Home builder sentiment is the strongest in 20 years. “Builders are continuing to see the housing rebound that began in the spring, supported by a low supply of existing homes, low mortgage rates and a strong labor market,” said NAHB Chairman Greg Ugalde, a home builder and developer from Torrington, Conn.

Low mortgage rates will drive demand but buyers will have to first find homes to buy, and all indicators point to the supply of homes continuing to lag behind demand in 2020.

Rise of iBuyers


While iBuyers have been around for a few years, this category of real estate participants really started to hit their stride in 2019 and expanded to more markets. For example, one of the largest iBuyers, Zillow Offers, expanded to markets like Dallas-Fort Worth, Los Angeles/Orange County, Miami/Ft. Lauderdale and more in 2019.

iBuyers provide sellers with an efficient way to sell their homes, as they can go online to a company like Zillow to get an instant offer determined by an algorithm. Instead of going through the lengthy process of listing, showing and closing homes, the whole sale to an iBuyer can close in a few days rather than weeks or months.

More markets will likely be able to use iBuyers in 2020 and beyond, and their growing relevance will help facilitate more transactions. That means that buyers could also benefit from more inventory if more sellers are encouraged to go through with this process, rather than keeping their homes off the market due to not wanting to deal with the challenge of trying to sell a home.

However, real estate participants should be aware of potential downsides to iBuyers, such as sellers taking a slight discount on their sales price in exchange for convenience. In addition, buyers might face drawbacks such as limited consumer choice as iBuyers try to offer complementary services, which Mike DelPrete, a global real estate tech strategist, notes in his recent study.

Advancements Using AI

Artificial intelligence (AI) is another area that is not necessarily new to real estate but one that has become more ingrained in the market over the course of 2019. For one, AI can improve pricing estimates, which can help iBuyers while also improving market transparency through tools such as the Zillow Zestimate so participants can get a sense of what a home is worth.

For example, in 2019 the Zestimate tool gained the ability to use the AI subset known as computer vision to analyze photos of a home, including identifying features like granite countertops, to inform estimates.

Real estate companies are also using AI to improve their services to clients, such as how brokerages like Compass added new AI capabilities in 2019 to provide recommended listings to consumers browsing properties online. Going forward, AI appears likely to further increase efficiency for everyone involved in real estate transactions.

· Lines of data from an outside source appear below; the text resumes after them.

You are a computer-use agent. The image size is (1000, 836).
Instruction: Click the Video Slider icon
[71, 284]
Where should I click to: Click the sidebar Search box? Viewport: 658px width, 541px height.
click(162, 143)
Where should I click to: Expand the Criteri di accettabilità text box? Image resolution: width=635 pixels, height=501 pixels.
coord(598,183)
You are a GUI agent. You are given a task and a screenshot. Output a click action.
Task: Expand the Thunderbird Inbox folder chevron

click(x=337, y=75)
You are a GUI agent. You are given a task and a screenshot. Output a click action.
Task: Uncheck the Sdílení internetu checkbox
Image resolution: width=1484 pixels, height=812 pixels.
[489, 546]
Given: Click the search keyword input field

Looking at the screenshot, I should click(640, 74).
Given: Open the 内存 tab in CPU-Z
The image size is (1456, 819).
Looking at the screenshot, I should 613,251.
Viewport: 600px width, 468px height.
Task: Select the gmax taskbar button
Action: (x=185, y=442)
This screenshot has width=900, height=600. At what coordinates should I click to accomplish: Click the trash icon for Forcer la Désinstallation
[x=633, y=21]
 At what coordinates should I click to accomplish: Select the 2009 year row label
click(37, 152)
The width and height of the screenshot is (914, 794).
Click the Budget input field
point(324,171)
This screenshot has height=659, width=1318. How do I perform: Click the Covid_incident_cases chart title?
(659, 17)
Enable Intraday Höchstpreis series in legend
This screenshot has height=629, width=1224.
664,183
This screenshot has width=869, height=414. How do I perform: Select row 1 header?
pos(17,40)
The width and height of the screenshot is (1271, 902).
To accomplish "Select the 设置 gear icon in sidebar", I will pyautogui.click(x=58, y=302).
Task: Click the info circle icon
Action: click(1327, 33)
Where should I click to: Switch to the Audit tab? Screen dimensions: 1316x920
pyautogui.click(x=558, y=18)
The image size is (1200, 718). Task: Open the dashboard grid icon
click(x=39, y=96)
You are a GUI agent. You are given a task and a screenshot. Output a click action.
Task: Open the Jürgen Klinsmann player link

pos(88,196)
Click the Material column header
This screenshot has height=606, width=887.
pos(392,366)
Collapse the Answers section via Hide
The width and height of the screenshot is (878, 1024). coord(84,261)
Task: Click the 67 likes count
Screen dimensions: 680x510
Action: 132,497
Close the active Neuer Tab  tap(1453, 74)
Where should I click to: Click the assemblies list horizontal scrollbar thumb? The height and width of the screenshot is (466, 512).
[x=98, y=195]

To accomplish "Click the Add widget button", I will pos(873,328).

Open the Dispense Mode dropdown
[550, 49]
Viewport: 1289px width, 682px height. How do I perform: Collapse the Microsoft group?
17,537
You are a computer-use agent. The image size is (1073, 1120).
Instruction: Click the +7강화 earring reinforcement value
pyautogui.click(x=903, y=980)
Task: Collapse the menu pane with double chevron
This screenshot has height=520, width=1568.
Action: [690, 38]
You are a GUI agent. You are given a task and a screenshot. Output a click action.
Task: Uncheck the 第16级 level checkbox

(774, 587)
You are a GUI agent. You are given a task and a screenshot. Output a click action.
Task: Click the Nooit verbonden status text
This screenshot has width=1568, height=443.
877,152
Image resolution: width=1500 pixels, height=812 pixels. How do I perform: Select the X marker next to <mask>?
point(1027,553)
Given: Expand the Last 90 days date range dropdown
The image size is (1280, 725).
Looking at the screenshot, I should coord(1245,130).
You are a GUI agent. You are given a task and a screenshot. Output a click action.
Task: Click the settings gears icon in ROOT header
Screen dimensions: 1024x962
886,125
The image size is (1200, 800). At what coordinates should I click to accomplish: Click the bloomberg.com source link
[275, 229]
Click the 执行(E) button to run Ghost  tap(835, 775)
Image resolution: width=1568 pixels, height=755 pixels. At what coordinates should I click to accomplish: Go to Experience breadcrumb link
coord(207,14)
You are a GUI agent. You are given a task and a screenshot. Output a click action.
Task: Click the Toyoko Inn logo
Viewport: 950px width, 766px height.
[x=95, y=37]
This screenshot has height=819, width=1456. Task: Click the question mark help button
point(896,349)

Each of these six key events and trends significantly impacted the residential real estate market in 2019, and together they could have an even more profound effect on the future. Low interest rates in an otherwise stable economy could spur more housing development, with borrowers willing to take on relatively low-interest-rate loans to fund construction. The ban on pocket listings and scrutiny over commission structures could have a synergistic effect of buyers and sellers demanding more transparency from the collective industry. But short supply will continue to make the market highly competitive, driving up prices and putting further pressure on the acceptance of high commission rates. As these trends continue to influence the market in 2020, more real estate participants are more likely to turn to brokerages like Home Bay that compete based on transparency, innovative technology and most importantly, saving money.